My relationship with my biological father is complicated because I’ve never spent more than an hour in the same room as him. The first fourteen years of my life were spent with hearing a small number of stories about how he was a drug addict and didn’t treat my Mum the way she deserved to be treated. He remained being rarely mentioned and that was the way my Granddad liked it.

I didn’t consider meeting him or think about him until after my Mum passed away and he sent my brother and I a card which didn’t do anything to keep our already disrupted household stable in the slightest. My Granddad wanted to burn it before either of us had a chance to read it, whereas my Nan, who had a much less judgemental attitude towards my biological father, wanted us to meet him.

I wanted the first time I met my father to be something that every other girl in my school year had with their Dad’s. I wanted to be a Daddy’s girl. I wanted a fairytale reunion. I wanted to believe that he wasn’t the person my Grandparents portrayed him as. I was wrong; it was never ever going to be like that.

A few days later we met my biological father and his mother, who has lived in the same village as my primary school for as long as I’ve been alive, at Pizza Hut. I won’t lie or beat around the bush about how the meeting went because it was a complete waste of time. Neither my father or his mother acknowledged anything I told them about myself, their attention was focused on my brother and explaining everything from their perspective. Afterwards my biological father gave me a hug and we went our separate ways and I haven’t seen or heard from him since.

I recently found out from my Mum’s sister, who wants me to see him again and build a relationship with a former drug addict, that my father’s family don’t think that I am biologically related to him. The other side of my family know that my brother is his son, but apparently I might not be his daughter. But the only person who can tell me the truth isn’t here anymore. I wouldn’t blame my Mum in the slightest little bit if I wasn’t his; honestly, it would be a blessing.

My Mum’s sister and I don’t get a long at all; she’s very domineering and thinks that her opinion is the only one that matters in every single conceivable situation. I don’t like her at all. When we do talk over the phone she always brings the conversation round to the topic of my biological father, normally the conversation is about how I’m missing out on knowing my biological father’s sisters, and how difficult it would’ve been for him to come back into our lives after my Granddad told the drug addict that he needed to leave.

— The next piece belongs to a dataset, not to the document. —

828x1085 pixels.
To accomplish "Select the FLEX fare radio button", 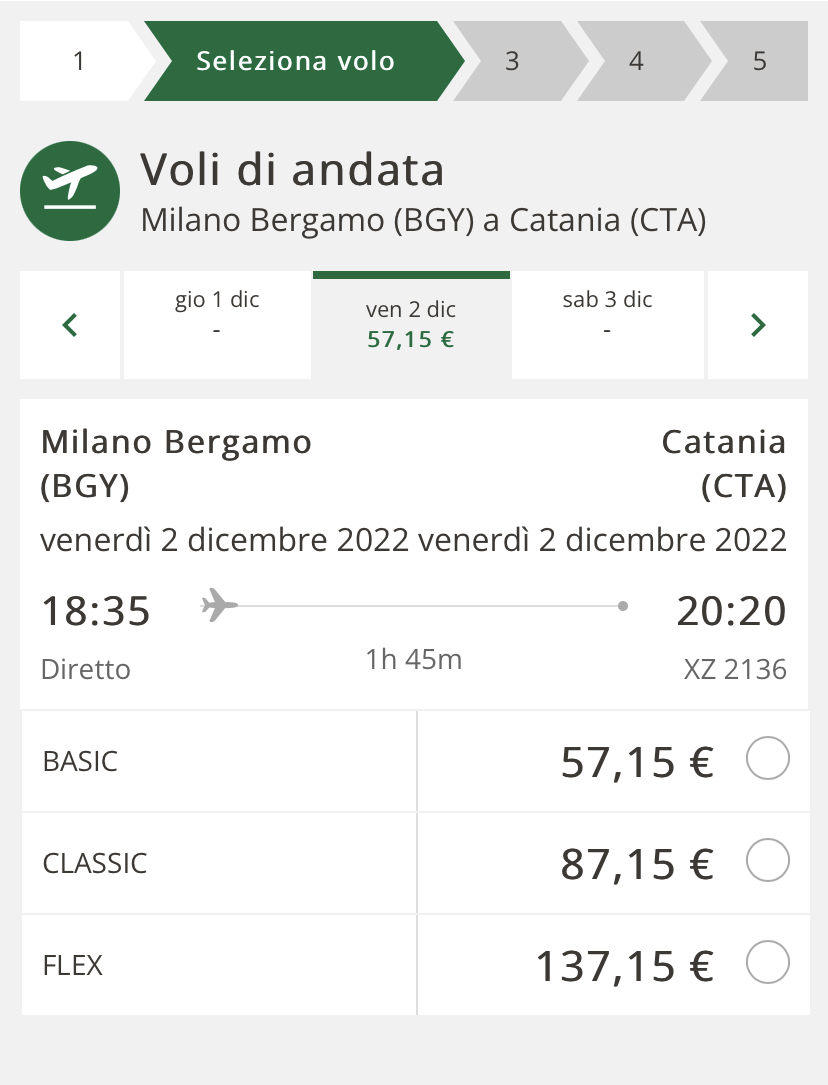I will (768, 964).
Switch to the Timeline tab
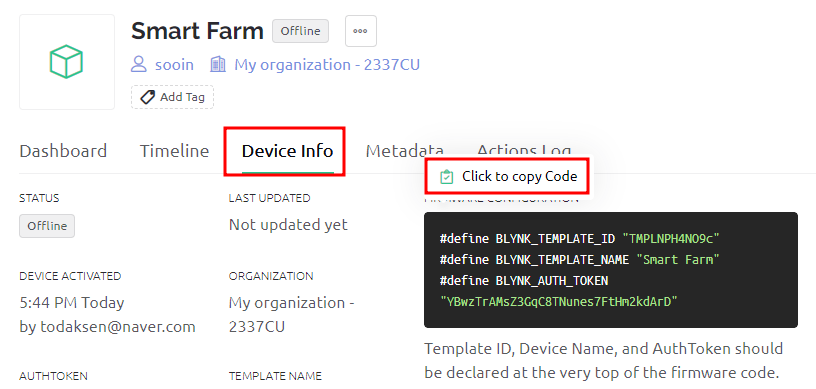This screenshot has width=816, height=389. [174, 151]
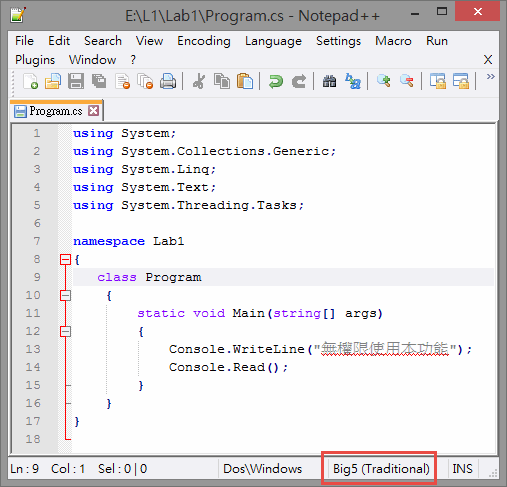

She keeps telling me that I’m dishonouring my Mum’s memory by not having a relationship with the man who hurt her, didn’t make her happy and made her feel afraid being in her parent’s home. Why would I want to have a relationship with my father or his family if I know how much I would be hurting my Mum in doing so? Surely, she’s the one dishonouring my Mum and her sister’s memory by talking to me about it?

I don’t need my biological father in my life when I know that I have an amazing man like my Granddad in my life. He’s the man who has raised me. He’s the man who has comforted me when I’ve cried. He’s the man who has loved me unconditionally as his daughter from the day I was born. He’s the man who I will always buy father’s day cards for.